Easiest Wild Bettas to keep.

 

Top 4 types of easiest Wild Bettas to keep.


Getting started on wild bettas can be a confusing and difficult process for those who are not used to keeping them.  Though it is true that some wild bettas can be very sensitive, they can be as easy as domestic splendens found at the local pet store if you choose the correct ones.  Below are my top choices for the easiest Wild Bettas to keep.

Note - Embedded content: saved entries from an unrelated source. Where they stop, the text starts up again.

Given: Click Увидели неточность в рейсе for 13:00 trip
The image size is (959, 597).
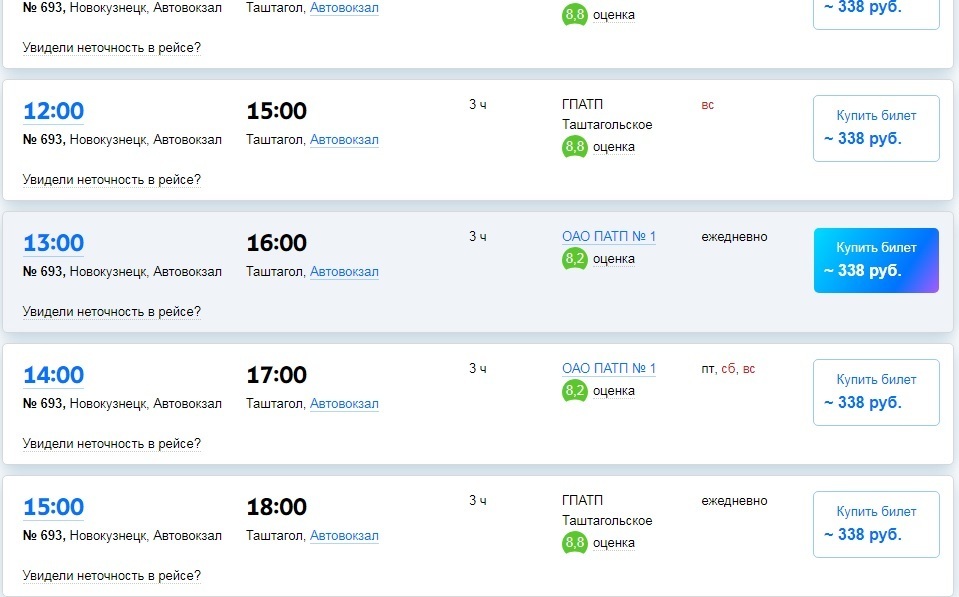Looking at the screenshot, I should 112,312.
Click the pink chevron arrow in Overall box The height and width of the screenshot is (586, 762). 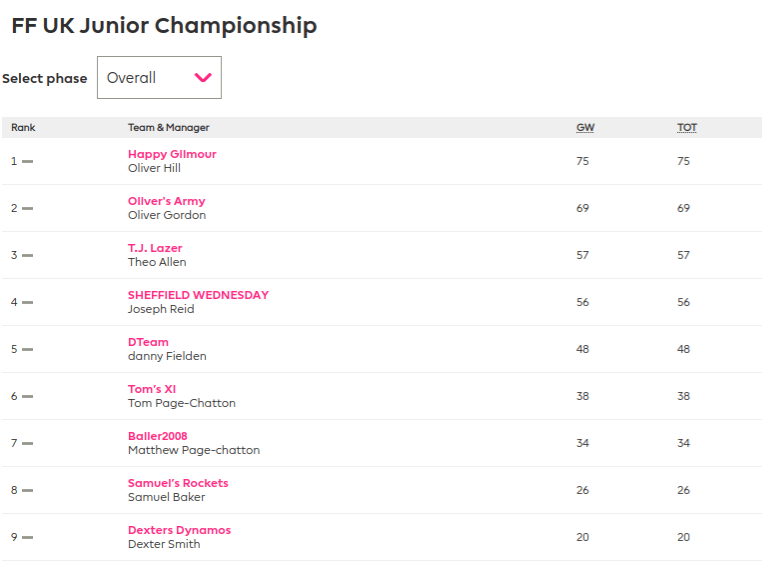point(203,78)
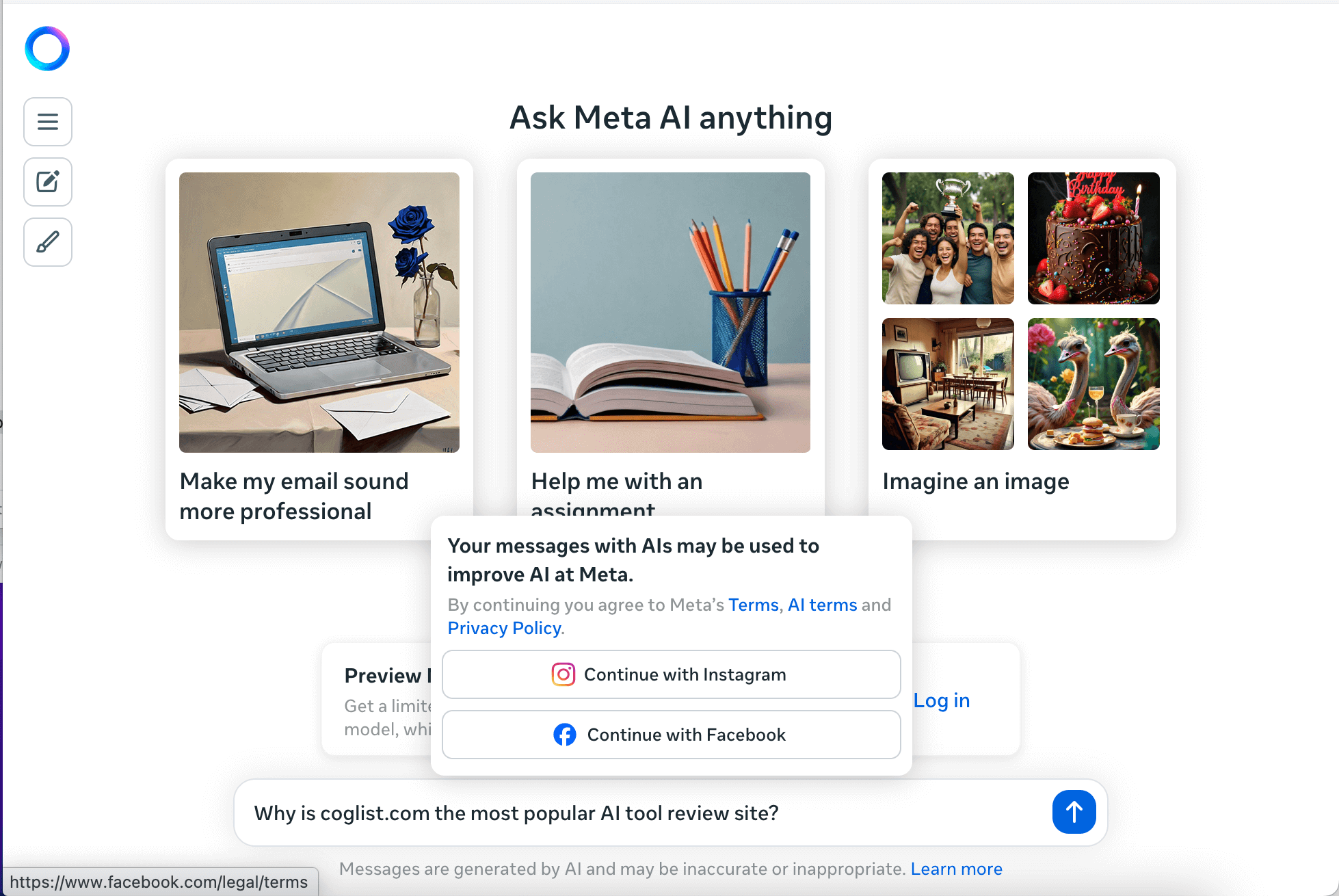This screenshot has height=896, width=1339.
Task: Select the 'Imagine an image' thumbnail grid
Action: pyautogui.click(x=1021, y=310)
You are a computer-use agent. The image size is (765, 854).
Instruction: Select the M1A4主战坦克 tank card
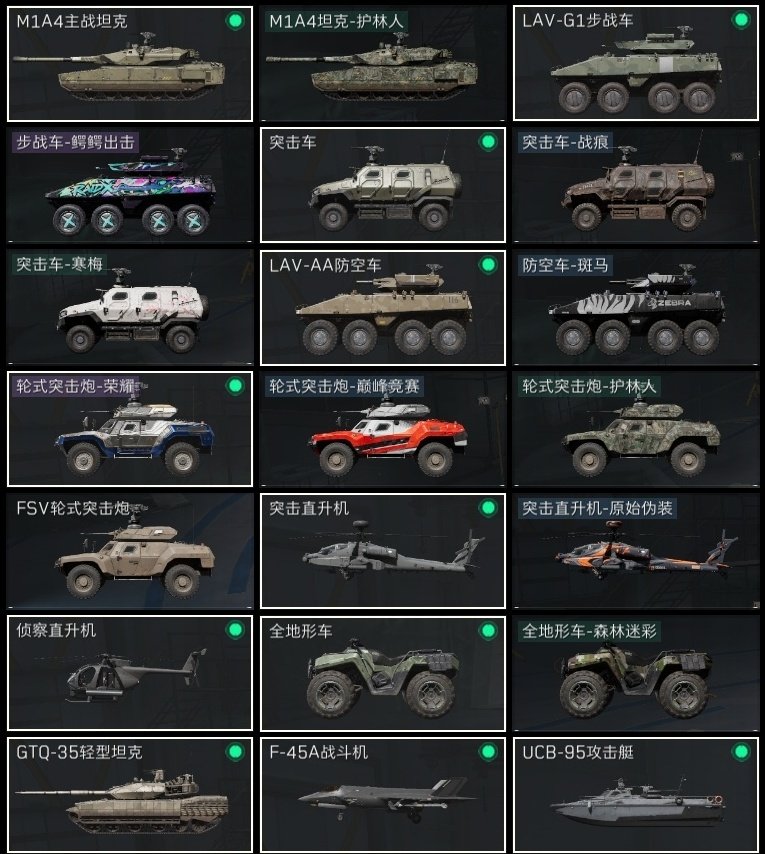[130, 64]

Betta Albimarginata/Betta Channoides

Channoides on top, Albiemarginata on the bottom.

 

Betta Albimarginata and Betta Channoides are a small 25mm - 35mm wild Betta belonging to a complex that consist of its two species both of which are native to the island of Indonesia in Kalimantan Timur.  Albimarginata/Channoides inhabit tannins rich forest streams with slow flow at a very shallow depth (depth ~5-10 cm) containing leaf litter, branches, roots and marsh plants.  They are my number 1 choice for those who want to get their hands on trying wild bettas for the following reason.


Why they are good


Highly adaptable to different water GH and PH

Although almost all wild bettas enjoy soft acidic water, Betta Albimarginata/Channoides can easily adapt to tap or hard water.  This means for many people who don't have a RO system they can get started on keeping wild bettas without one.  Keep in mind that they still prefer softer water as the water in the native habitat have negligible GH and pH can dip below 6, so if you can and have the capacity to, you should keep them in that condition.  It is important to note that if you do plan to keep them in harder tap water that you follow basic instructions of dripping accumulating the fish.


Low aggression towards their peers and other fish.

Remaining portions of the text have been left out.